Much like the "Super Duper Cut" that released when Deadpool 2 went out on digital, Once Upon A Deadpool is essentially a recut of the Deadpool sequel, but with the opposite intent of the "Super Duper Cut." This new version manages to fit the raunchy movie within the scopes of PG-13, while still being able to tell the original story. It does this using choppy editing, voiceovers of some profanity, taking out some of the blood effects, and by cutting back and forth to some hilarious banter between Deadpool and a kidnapped Fred Savage. However, even Fred Savage cannot save this new edit.
Outside of the "family friendliness," the biggest promise that was marketed for Once Upon A Deadpool was that it would feature new Deadpool 2 scenes that we had never seen before, which wasn't really true. Outside of the scenes with Fred Savage, which all took place in the same bedroom, only one new scene was added to Deadpool 2: the Up scene featuring Deadpool and an elderly couple that was shown in almost its entirety in the trailer. While there were a few other "new" scenes that had not appeared in the original theatrical cut of Deadpool 2, these scenes had already been released in the "Super Duper Cut," making Fred Savage's bits the only actual new content for anyone who had seen the previous cut of the movie and seen the trailer.
While Fred Savage's scenes with Deadpool were usually hilarious, often poking fun at Fox or the Deadpool 2 plot, the movie would have been a lot better had they cut to the story-book reading more often. Instead, Fred and Deadpool appeared in the Princess Bride bedroom quite a few times in the movie's first act, but then were absent from the movie for nearly an hour afterwards.
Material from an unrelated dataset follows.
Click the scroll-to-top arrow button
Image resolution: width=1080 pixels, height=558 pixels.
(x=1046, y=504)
During this time, nothing new was added to the movie, except slightly altered dialogue changes in order to ease around the original movie's excessive use of the profanity.
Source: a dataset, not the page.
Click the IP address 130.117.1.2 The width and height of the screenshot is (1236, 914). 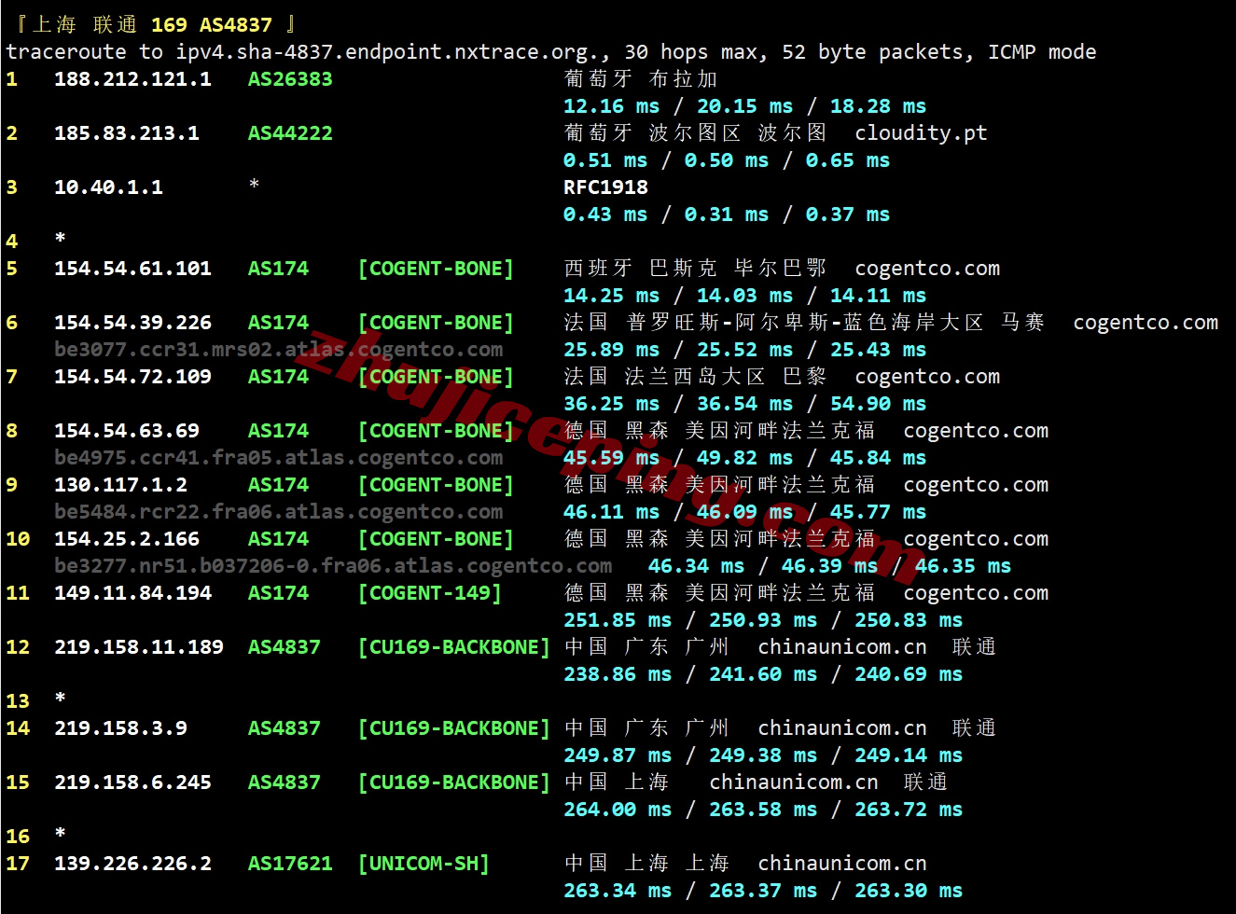click(120, 485)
Alas, this choppy editing and cheap voice over work would have been worthwhile had Deadpool 2 kept its promise of being a family friendly movie. However, it wasn't really family friendly at all, as it just barely fit within the scope of a PG-13 rating. While the movie got rid of some of its over-the-top language and gore, it still kept a lot of content that realistically would not be included in a "family friendly" movie, including pedophilia, suicide, and porn, among others.
While Once Upon A Deadpool could be entertaining for anyone who has not seen Deadpool 2 prior, it's really not a worthwhile trip to the theater for anyone who's already seen it. It's still not a movie you can bring your kids to (which again, wouldn't be an issue if not for the excessive "family friendly" marketing), and in the end, it's just the same movie you've already seen, but now with some bad language being cheaply worked around as if the movie's being aired on public television. In the end, Once Upon A Deadpool is really just a waste of a trip to a theater. 20th Century Fox would've been better off turning Once Upon A Deadpool's "new" material into a five minute Deleted Scenes feature with the Deadpool 2 Blu-Ray rather than trying to give this pointless edit a theatrical run.